Nourkami-Tutdibi N, Tutdibi E, Faas T, Wagenpfeil G, Draper ES, Johnson S, Cuttini M, El Rafei R, Seppänen AV, Mazela J, Maier RF, Nuytten A, Barros H, Rodrigues C, Zeitlin J, Zemlin M.
Front Pediatr. 2021 Nov 15;9:747203. doi: 10.3389/fped.2021.747203. eCollection 2021.
Background: As childbearing is postponed in developed countries, maternal age (MA) has increased over decades with an increasing number of pregnancies between age 35-39 and beyond. The aim of the study was to determine the influence of advanced (AMA) and very advanced maternal age (vAMA) on morbidity and mortality of very preterm (VPT) infants.

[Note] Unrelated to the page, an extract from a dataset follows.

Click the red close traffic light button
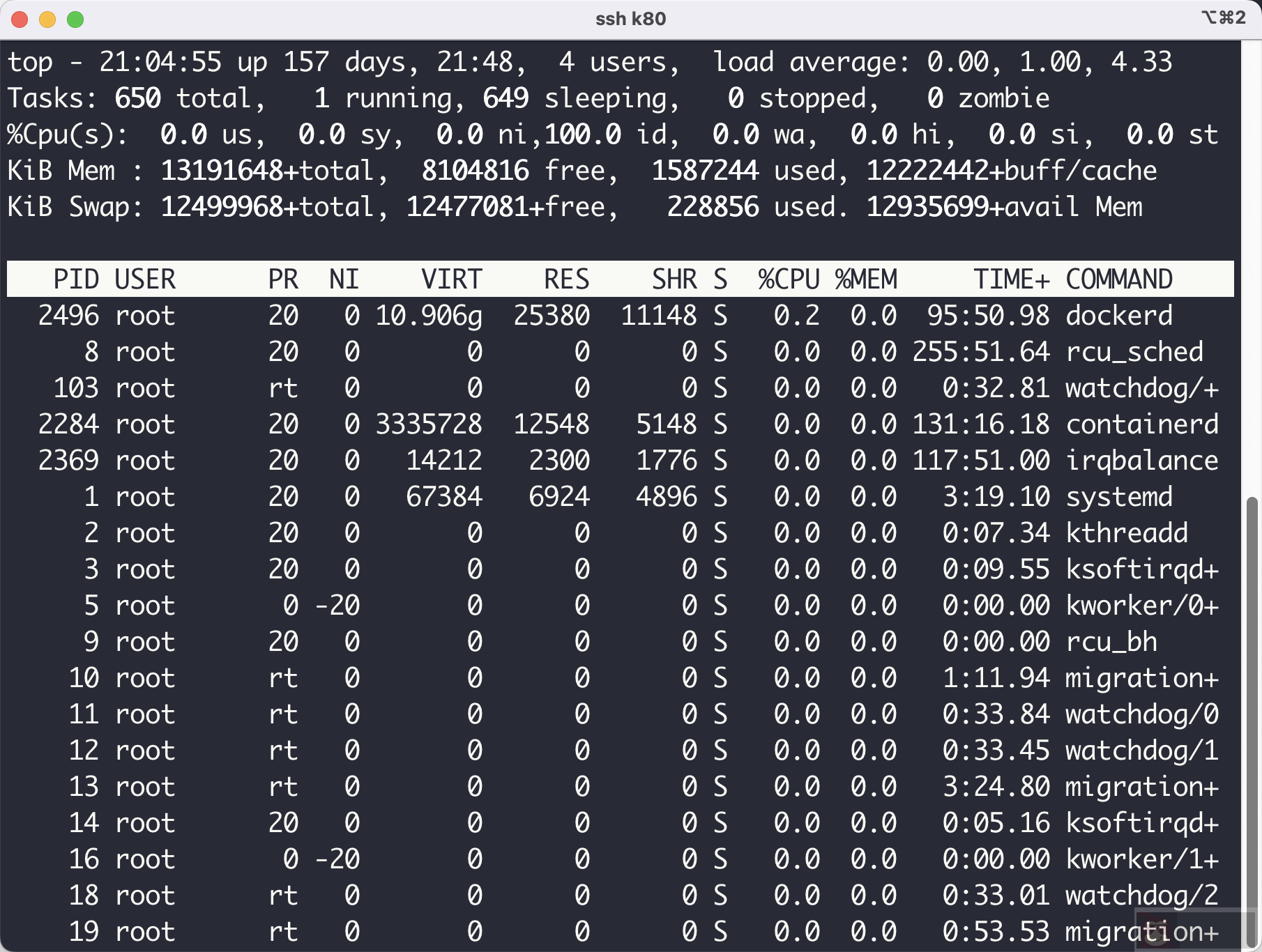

Methods: This was a population-based cohort study including infants from the "Effective Perinatal Intensive Care in Europe" (EPICE) cohort. The EPICE database contains data of 10329 VPT infants of 8,928 mothers, including stillbirths and terminations of pregnancy. Births occurred in 19 regions in 11 European countries. The study included 7,607 live born infants without severe congenital anomalies. The principal exposure variable was MA at delivery. Infants were divided into three groups [reference 18-34 years, AMA 35-39 years and very(v) AMA ≥40 years]. Infant mortality was defined as in-hospital death before discharge home or into long-term pediatric care. The secondary outcome included a composite of mortality and/or any one of the following major neonatal morbidities: (1) moderate-to-severe bronchopulmonary dysplasia; (2) severe brain injury defined as intraventricular hemorrhage and/or cystic periventricular leukomalacia; (3) severe retinopathy of prematurity; and (4) severe necrotizing enterocolitis.

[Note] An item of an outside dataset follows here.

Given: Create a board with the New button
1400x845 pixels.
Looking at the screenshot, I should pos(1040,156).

Results: There was no significant difference between MA groups regarding the use of surfactant therapy, postnatal corticosteroids, rate of neonatal sepsis or PDA that needed pharmacological or surgical intervention. Infants of AMA/vAMA mothers required significantly less mechanical ventilation during NICU stay than infants born to non-AMA mothers, but there was no significant difference in length of mechanical ventilation and after stratification by gestational age group. Adverse neonatal outcomes in VPT infants born to AMA/vAMA mothers did not differ from infants born to mothers below the age of 35. Maternal age showed no influence on mortality in live-born VPT infants.
Conclusions: Although AMA/vAMA mothers encountered greater pregnancy risk, the mortality and morbidity of VPT infants was independent of maternal age.